Você, torcedor de estádio, de sofá, do radinho de pilha, de bar ou da fila do supermercado. Quantas vezes, nos últimos anos, ouviu falar que o futebol brasileiro vive uma escassez de meios-campistas clássicos? Os legítimos camisas 10, responsáveis por ‘dar as cartas’ em campo?
É quase unânime: aquele que vai dar o penúltimo passe, ‘pifar’ o atacante, consagrar o companheiro no momento mais eufórico de uma partida (o gol), virou raridade. Da mesma forma, o lamento é pela carência de um bom cobrador de faltas, aquele que parece colocar, com as mãos, a bola no ângulo do goleiro. Mas, se os gramados Brasil afora vivem certo saudosismo, em Venâncio Aires, no futebol de veteranos, há uma figura que carrega essas particularidades. Por aqui, ainda é possível ver um meia legítimo e que ficou conhecido pelo jeito especial de bater na bola. Ele é Gerson Luís Weber, o Gersinho, o ‘pifador’ da Assive.
Da escolinha no Santa Tecla aos juniores do Guarani
O jeito de tratar a bola, os gols de falta ‘acertando a coruja’, as assistências ‘açucaradas’ para o companheiro ficar cara a cara com o goleiro. Essas são características comuns daqueles jogadores considerados cerebrais e articuladores. Puxando na memória, rapidamente lembramos de Zico, Neto e Messi. No estado, os gremistas logo associam a Douglas, campeão da Copa do Brasil e Libertadores entre 2016 e 2017, e que inclusive ganhou a alcunha de Maestro Pifador. Já os colorados ainda contam com um jogador dessa estirpe no elenco atual – o capitão Alan Patrick.
Em Venâncio Aires, o que dizem nos gramados é que um jogador de 1,69 metro também tem esses quesitos. E de sobra. Falamos de Gerson Luís Weber, ou apenas Gersinho, 51 anos. Filho do meio de Renato (já falecido) e Nilse, Gersinho tem as raízes no interior, na divisa de Venâncio e Santa Cruz do Sul, entre Linha Esperança e Linha Saraiva, e ainda muito pequeno se mudou para a parte baixa da cidade e cresceu na então Vila Mayer. O pai, que pelo 1,80 metro que tinha chegou a ser goleiro no Palmeiras de Arroio Grande, levou o guri para treinar no campo do Santa Tecla, no tempo que tinha até um vestiário subterrâneo. Era o fim dos anos 1970, a década vitoriosa do Internacional e que virou o time de coração de Gersinho. “Onde tinha um campinho em Venâncio a gente estava batendo bola. Para ir até a Santa Tecla a gurizada ia a pé ou de bicicleta. Quem me treinou lá foi o Airton da Rosa”, lembra o hoje jogador veterano.

• **Dados do exercício**

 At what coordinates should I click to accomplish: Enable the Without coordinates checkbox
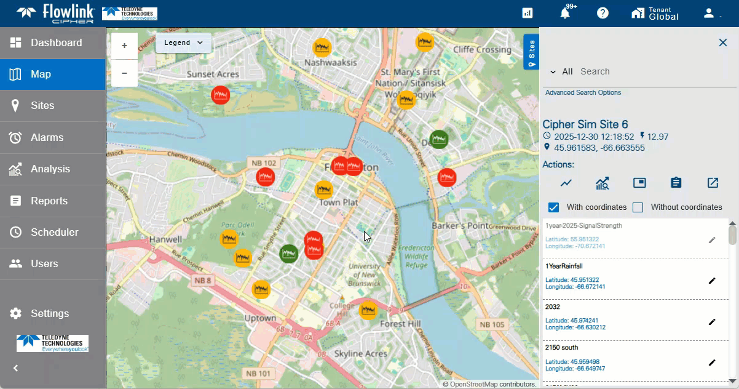(x=638, y=207)
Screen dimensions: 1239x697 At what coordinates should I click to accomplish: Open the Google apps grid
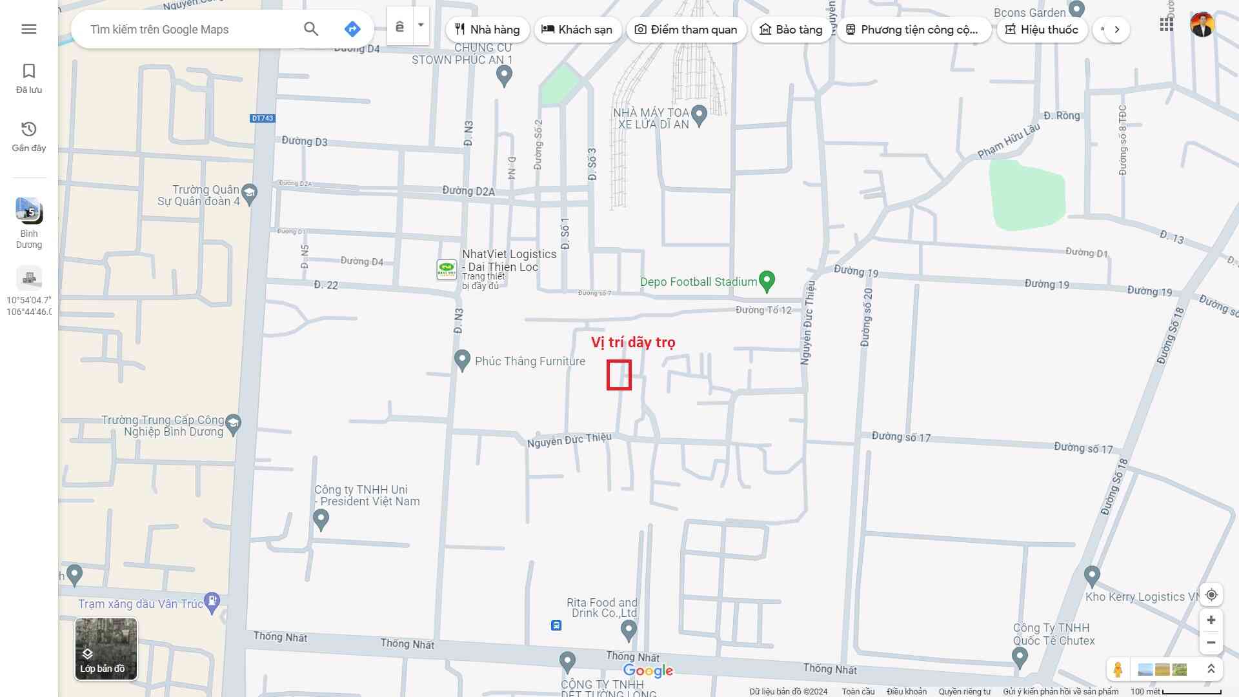(x=1166, y=25)
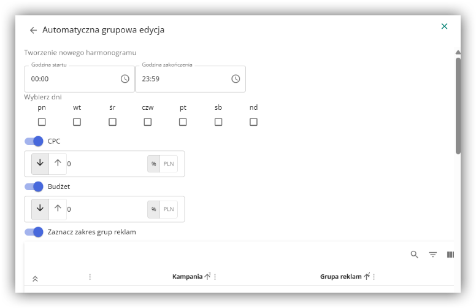This screenshot has height=308, width=476.
Task: Go back using the arrow beside the title
Action: click(x=33, y=30)
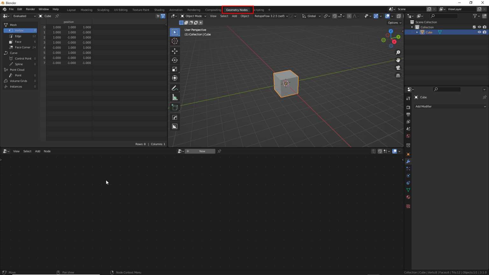Image resolution: width=489 pixels, height=275 pixels.
Task: Uncheck the Collection checkbox in outliner
Action: [474, 27]
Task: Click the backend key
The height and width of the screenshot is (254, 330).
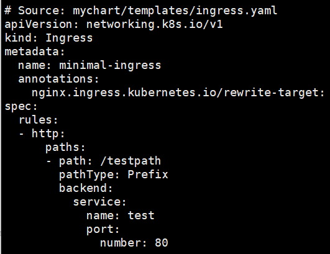Action: (x=86, y=188)
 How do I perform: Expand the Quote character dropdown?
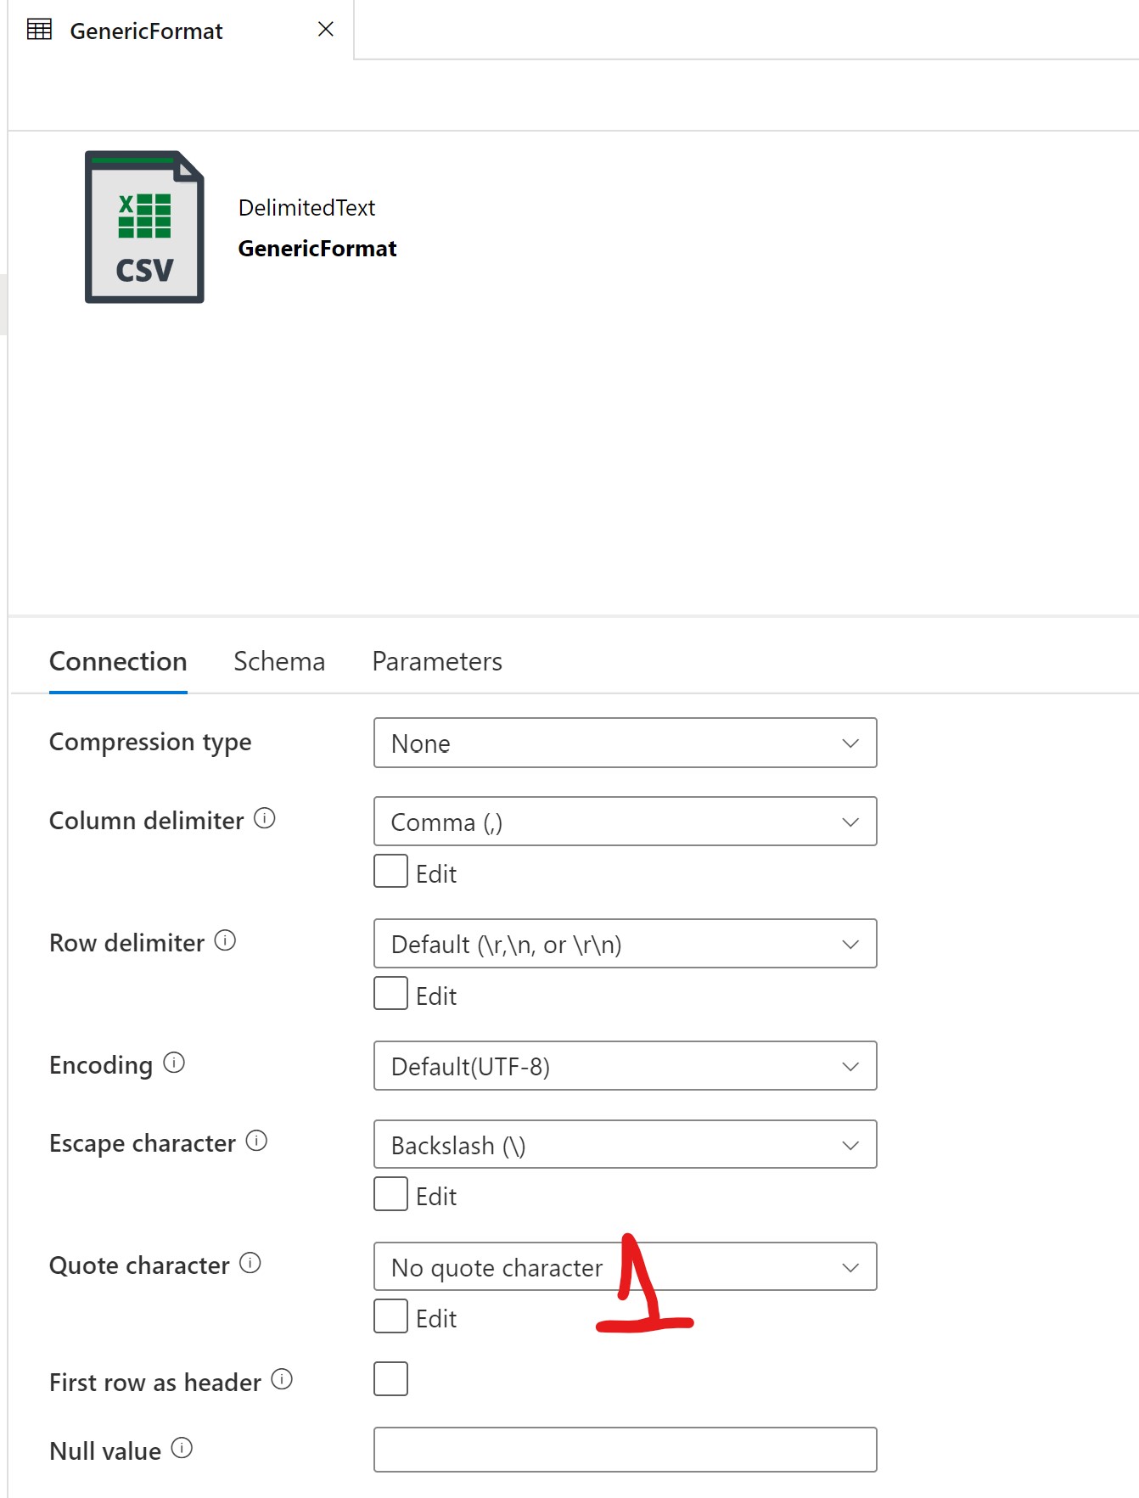pos(625,1267)
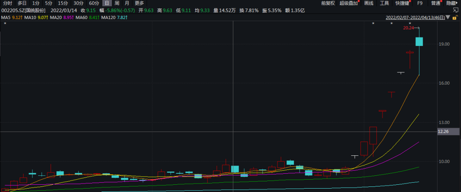Toggle 普通 display mode
The height and width of the screenshot is (192, 461).
coord(436,3)
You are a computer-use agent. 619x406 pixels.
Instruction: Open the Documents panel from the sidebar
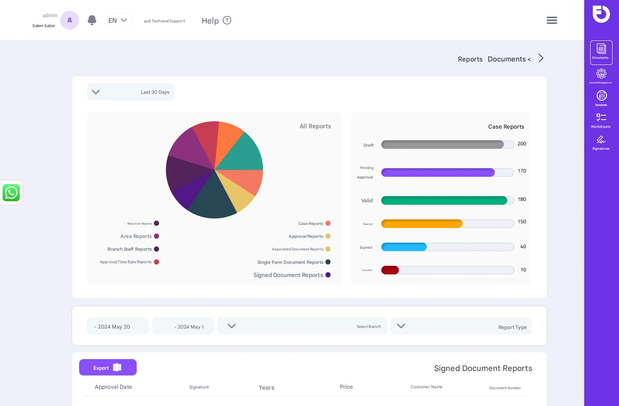click(601, 52)
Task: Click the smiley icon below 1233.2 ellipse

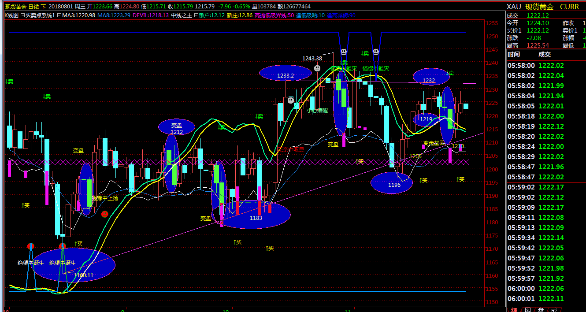Action: point(291,100)
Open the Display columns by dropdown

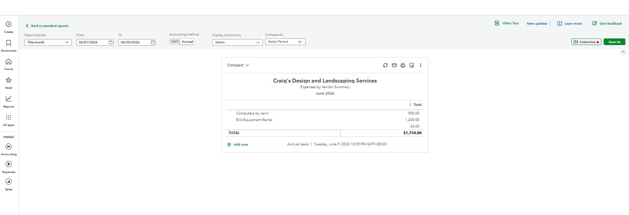click(x=237, y=42)
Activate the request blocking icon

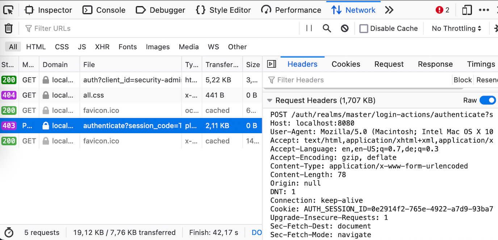(344, 28)
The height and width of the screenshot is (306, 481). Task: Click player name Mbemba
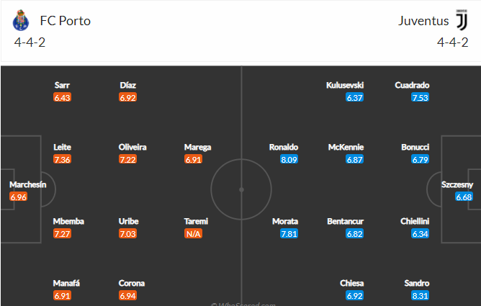click(68, 221)
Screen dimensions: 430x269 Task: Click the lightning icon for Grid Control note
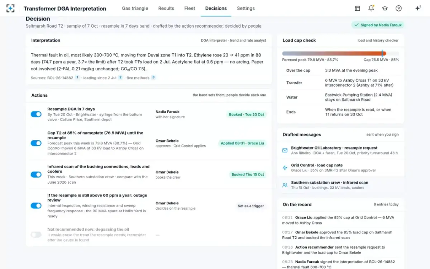[285, 167]
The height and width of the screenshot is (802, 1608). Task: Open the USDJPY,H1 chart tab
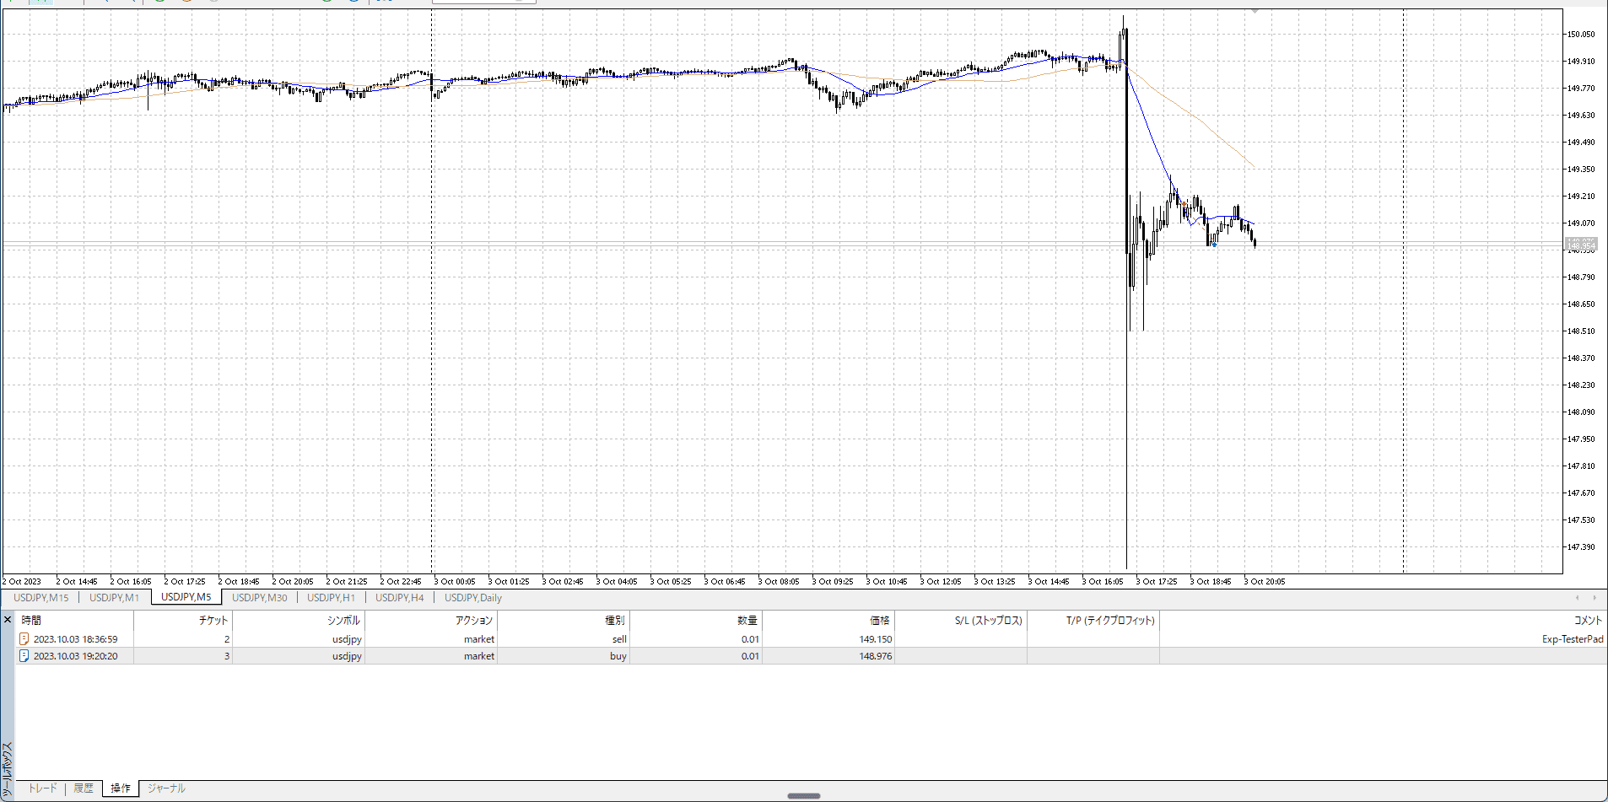331,598
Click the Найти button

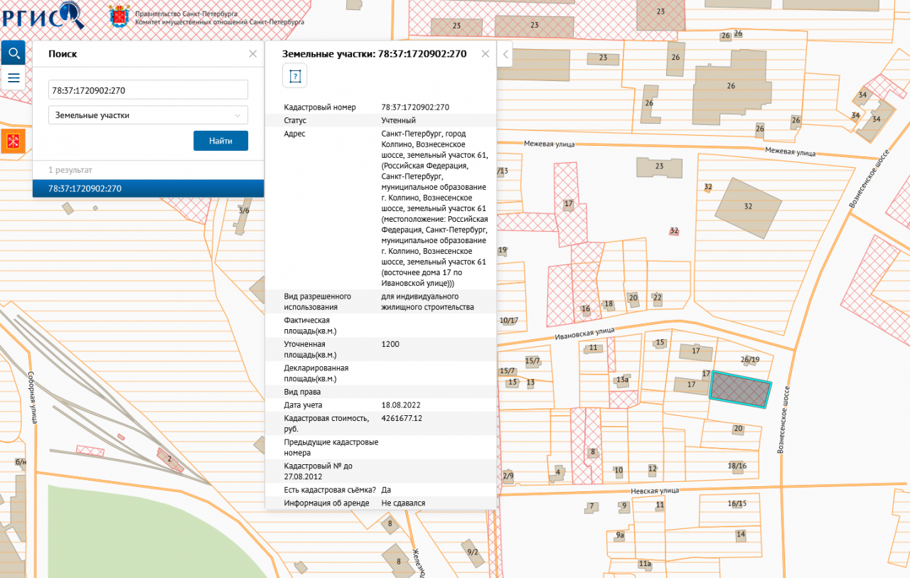point(220,141)
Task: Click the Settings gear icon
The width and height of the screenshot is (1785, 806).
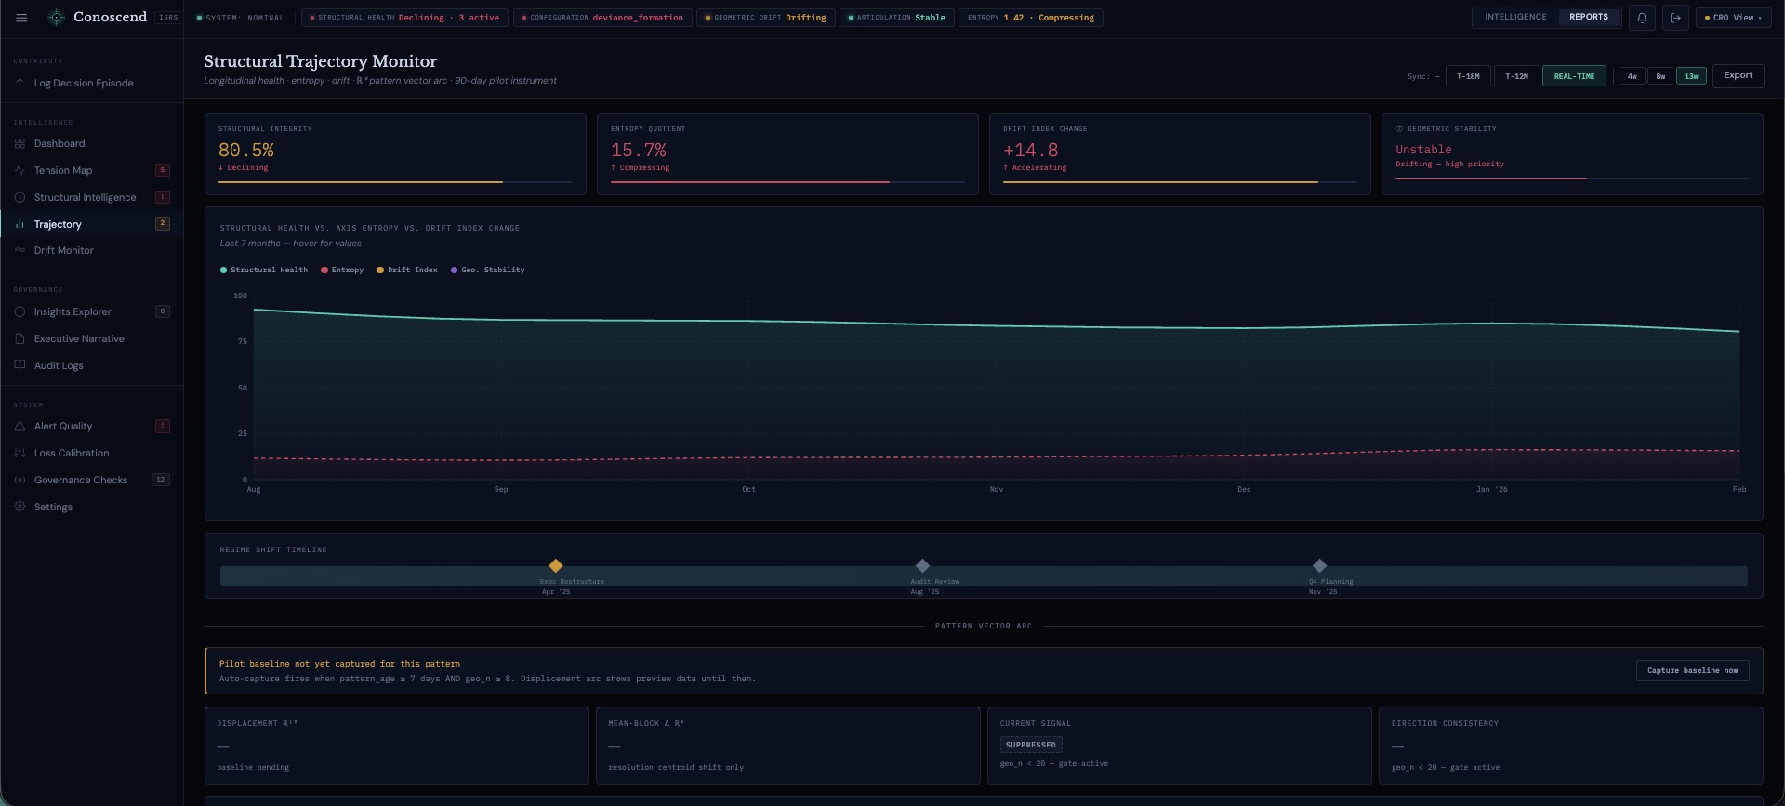Action: coord(20,507)
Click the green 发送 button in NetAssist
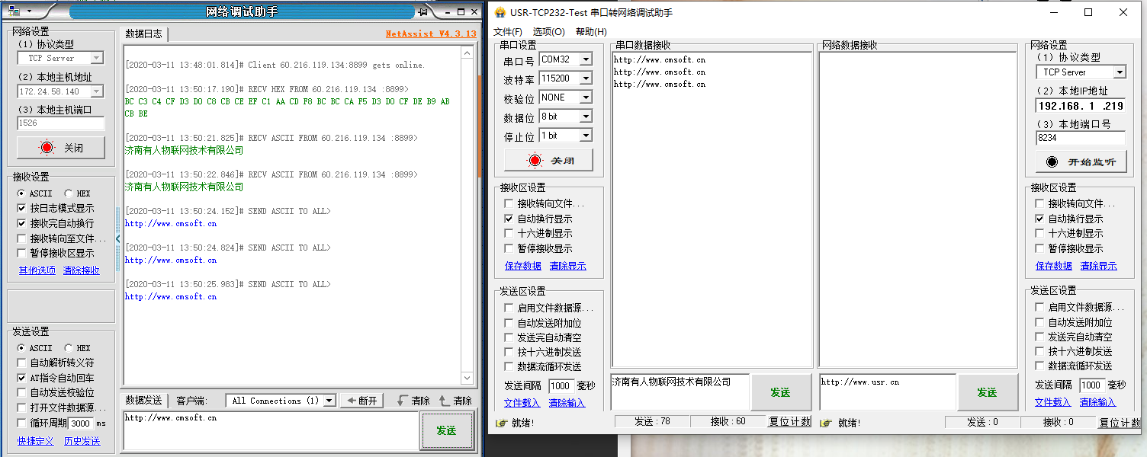The height and width of the screenshot is (457, 1147). [x=445, y=430]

• **Problemas e tarefas**
- A) Reproduza, sem nenhuma alteração, o trecho do texto sobre o meia Gersinho que vai de "Você, torcedor de" a "o ‘pifador’ da Assive.".
- B) Transcreva fielmente os registros desde o início até a linha que contém "click(601, 52)", inclusive, e deixe as imagens de fora da resposta.

• **Respostas dos problemas**
- A)
Você, torcedor de estádio, de sofá, do radinho de pilha, de bar ou da fila do supermercado. Quantas vezes, nos últimos anos, ouviu falar que o futebol brasileiro vive uma escassez de meios-campistas clássicos? Os legítimos camisas 10, responsáveis por ‘dar as cartas’ em campo?
É quase unânime: aquele que vai dar o penúltimo passe, ‘pifar’ o atacante, consagrar o companheiro no momento mais eufórico de uma partida (o gol), virou raridade. Da mesma forma, o lamento é pela carência de um bom cobrador de faltas, aquele que parece colocar, com as mãos, a bola no ângulo do goleiro. Mas, se os gramados Brasil afora vivem certo saudosismo, em Venâncio Aires, no futebol de veteranos, há uma figura que carrega essas particularidades. Por aqui, ainda é possível ver um meia legítimo e que ficou conhecido pelo jeito especial de bater na bola. Ele é Gerson Luís Weber, o Gersinho, o ‘pifador’ da Assive.

- B)
 At what coordinates should I click to accomplish: Enable the Without coordinates checkbox
(x=638, y=207)
Screen dimensions: 1239x697 At what coordinates should I click to accomplish: Open the Google apps grid
(x=1166, y=25)
This screenshot has height=308, width=476.
Task: Go back using the arrow beside the title
Action: click(x=33, y=30)
Image resolution: width=489 pixels, height=275 pixels.
Task: Uncheck the Collection checkbox in outliner
Action: [474, 27]
Task: Click the backend key
The height and width of the screenshot is (254, 330).
Action: (x=86, y=188)
 How do I perform: Expand the Quote character dropdown?
pos(625,1267)
Toggle 普通 display mode
The height and width of the screenshot is (192, 461).
coord(436,3)
You are a computer-use agent. 619x406 pixels.
Instruction: Open the Documents panel from the sidebar
click(601, 52)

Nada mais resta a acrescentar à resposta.